Nel 1998 la svolta: usando embrioni donati per trattamenti di fertilità che erano rimasti inutilizzati, Thomson crea la prima linea al mondo di cellule staminali embrionali umane. Per la prima volta vengono isolate e coltivate cellule staminali embrionali a partire da blastocisti umane creando linee cellulari stabili nel tempo. È il primo studio ad avere successo e viene accolto dalla comunità scientifica come una svolta. Dall’altra parte, questa scoperta ha anche sollevato alcune questioni etiche in quanto per ottenere questa linea cellule fu distrutto un embrione umano.

Anche per questo gli anni successivi ci si è concentrati sulle cellule staminali adulte, e intorno agli anni 2000 vengono pubblicati numerosi studi sulla plasticità di staminali adulte, volti ad identificarne la potenzialità terapeutica.

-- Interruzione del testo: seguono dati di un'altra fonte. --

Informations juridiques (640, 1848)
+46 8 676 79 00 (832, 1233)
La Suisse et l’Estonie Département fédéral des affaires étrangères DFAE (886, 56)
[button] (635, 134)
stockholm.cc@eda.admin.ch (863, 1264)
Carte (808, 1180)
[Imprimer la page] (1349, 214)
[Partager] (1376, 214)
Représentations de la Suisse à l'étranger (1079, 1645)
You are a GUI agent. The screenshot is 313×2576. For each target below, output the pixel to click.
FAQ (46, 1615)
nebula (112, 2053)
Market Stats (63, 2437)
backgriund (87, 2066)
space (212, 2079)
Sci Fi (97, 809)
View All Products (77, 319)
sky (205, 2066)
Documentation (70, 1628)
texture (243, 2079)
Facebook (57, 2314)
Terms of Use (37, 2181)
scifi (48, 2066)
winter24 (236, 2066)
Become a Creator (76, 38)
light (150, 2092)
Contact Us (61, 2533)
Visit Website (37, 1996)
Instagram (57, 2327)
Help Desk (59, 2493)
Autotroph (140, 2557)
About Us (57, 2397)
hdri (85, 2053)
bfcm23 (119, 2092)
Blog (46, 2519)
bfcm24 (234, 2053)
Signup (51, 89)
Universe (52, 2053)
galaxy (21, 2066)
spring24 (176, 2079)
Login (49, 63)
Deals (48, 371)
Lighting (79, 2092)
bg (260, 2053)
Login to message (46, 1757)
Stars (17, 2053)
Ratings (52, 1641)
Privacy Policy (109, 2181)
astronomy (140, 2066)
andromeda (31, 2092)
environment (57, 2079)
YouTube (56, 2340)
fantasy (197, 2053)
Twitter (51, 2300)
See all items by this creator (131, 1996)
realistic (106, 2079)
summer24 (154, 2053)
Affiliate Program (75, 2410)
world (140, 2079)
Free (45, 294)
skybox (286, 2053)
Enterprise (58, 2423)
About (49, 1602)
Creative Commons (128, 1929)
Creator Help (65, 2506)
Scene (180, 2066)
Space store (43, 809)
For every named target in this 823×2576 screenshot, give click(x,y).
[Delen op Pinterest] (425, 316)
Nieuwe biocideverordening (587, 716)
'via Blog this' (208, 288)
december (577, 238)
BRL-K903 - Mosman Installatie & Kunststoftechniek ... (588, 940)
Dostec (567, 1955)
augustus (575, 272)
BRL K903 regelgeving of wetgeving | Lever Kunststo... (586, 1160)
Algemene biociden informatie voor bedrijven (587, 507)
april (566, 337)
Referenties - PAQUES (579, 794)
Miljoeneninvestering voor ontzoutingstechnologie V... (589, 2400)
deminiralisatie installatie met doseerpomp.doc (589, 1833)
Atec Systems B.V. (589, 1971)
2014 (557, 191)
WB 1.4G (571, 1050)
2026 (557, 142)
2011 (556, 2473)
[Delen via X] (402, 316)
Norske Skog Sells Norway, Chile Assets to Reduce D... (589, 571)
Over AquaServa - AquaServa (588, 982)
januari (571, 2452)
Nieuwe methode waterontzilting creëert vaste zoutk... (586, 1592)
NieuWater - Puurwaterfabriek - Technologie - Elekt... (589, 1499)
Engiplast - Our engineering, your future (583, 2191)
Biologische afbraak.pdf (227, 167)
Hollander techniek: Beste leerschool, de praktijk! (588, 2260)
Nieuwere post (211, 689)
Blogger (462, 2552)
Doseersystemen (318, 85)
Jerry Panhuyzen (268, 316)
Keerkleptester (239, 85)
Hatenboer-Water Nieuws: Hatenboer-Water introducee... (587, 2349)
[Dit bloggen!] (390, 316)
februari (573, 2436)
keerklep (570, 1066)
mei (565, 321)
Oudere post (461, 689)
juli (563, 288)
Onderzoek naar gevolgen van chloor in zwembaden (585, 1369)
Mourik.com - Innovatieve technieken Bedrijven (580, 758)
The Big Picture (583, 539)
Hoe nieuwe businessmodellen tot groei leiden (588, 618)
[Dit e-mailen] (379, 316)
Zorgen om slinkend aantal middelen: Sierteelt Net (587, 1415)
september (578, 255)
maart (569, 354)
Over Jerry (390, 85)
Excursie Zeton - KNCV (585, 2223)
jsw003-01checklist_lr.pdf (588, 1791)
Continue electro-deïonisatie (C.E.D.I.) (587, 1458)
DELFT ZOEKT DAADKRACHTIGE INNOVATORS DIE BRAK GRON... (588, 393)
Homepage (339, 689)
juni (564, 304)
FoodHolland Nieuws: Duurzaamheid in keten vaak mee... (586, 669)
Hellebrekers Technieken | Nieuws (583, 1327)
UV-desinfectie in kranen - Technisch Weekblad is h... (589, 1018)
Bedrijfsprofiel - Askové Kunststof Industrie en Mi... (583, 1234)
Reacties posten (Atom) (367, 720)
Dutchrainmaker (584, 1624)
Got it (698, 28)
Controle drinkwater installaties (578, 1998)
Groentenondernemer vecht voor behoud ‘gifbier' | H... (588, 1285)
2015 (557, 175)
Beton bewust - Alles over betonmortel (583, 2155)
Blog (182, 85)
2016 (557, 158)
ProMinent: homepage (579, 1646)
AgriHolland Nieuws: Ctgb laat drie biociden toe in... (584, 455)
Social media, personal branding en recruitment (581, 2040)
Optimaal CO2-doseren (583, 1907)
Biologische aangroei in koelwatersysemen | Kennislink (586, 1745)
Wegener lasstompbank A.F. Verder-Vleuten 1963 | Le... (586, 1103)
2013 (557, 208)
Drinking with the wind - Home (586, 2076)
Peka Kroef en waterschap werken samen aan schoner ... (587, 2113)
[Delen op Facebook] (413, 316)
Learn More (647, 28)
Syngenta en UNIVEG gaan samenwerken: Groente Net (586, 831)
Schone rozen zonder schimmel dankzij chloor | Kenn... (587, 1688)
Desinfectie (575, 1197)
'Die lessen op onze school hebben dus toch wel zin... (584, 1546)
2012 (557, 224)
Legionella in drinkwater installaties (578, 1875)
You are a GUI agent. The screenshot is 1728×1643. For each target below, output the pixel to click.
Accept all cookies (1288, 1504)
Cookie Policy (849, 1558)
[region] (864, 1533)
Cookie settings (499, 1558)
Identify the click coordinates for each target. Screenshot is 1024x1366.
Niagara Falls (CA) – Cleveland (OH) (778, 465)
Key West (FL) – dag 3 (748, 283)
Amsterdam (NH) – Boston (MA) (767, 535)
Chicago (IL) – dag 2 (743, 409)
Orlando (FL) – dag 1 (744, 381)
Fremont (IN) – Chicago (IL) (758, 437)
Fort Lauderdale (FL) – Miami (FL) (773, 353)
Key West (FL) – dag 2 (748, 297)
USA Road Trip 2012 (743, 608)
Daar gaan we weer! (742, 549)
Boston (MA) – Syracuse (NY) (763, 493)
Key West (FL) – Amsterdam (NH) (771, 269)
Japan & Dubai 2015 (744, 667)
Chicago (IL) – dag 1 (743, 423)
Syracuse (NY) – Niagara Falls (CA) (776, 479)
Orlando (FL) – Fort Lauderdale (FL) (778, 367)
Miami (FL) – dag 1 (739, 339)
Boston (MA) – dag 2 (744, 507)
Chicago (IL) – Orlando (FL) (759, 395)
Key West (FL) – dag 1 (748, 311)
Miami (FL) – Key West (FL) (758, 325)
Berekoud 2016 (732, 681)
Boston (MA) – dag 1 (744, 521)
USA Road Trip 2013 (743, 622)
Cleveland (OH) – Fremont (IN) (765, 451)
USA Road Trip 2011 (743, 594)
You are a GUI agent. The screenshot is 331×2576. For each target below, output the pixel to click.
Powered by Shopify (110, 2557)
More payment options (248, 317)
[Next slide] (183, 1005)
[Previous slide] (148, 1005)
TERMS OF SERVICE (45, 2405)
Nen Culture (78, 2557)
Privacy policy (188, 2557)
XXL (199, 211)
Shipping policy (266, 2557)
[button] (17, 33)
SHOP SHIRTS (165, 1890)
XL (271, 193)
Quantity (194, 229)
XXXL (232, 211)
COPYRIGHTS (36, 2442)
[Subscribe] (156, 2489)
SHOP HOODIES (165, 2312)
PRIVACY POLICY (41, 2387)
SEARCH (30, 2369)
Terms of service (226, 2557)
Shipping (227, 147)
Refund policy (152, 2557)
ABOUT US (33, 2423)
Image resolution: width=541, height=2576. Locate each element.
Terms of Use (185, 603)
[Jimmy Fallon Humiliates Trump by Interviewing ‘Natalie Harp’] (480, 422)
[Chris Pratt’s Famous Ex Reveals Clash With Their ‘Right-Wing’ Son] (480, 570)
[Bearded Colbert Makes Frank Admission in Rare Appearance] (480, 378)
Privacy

Sulla base di questi importanti studi, nel 2006 il gruppo di Thomson (in contemporanea ad un altro gruppo di ricerca giapponese, diretto dal dottor Shinya Yamanaka) riesce a riprogrammare cellule adulte in cellule staminali. Introducendo in cellule umane adulte quattro dei geni chiave delle cellule staminali embrionali lo scienziato le fa regredire indietro nel tempo fino allo stadio di pluripotenza, cioè ad un livello simile a quella delle cellule staminali embrionali presenti nella blastocisti. Queste cellule hanno preso il nome di cellule staminali adulte riprogrammate e possono essere cresciute indefinitamente in vitro e, a seconda delle condizioni di coltura modificabili artificialmente, possono generare diversi tipi di cellule differenziate.

Queste scoperte hanno aperto la strada a infinite possibilità di cura, attualmente in studio per diversi tipi di patologie.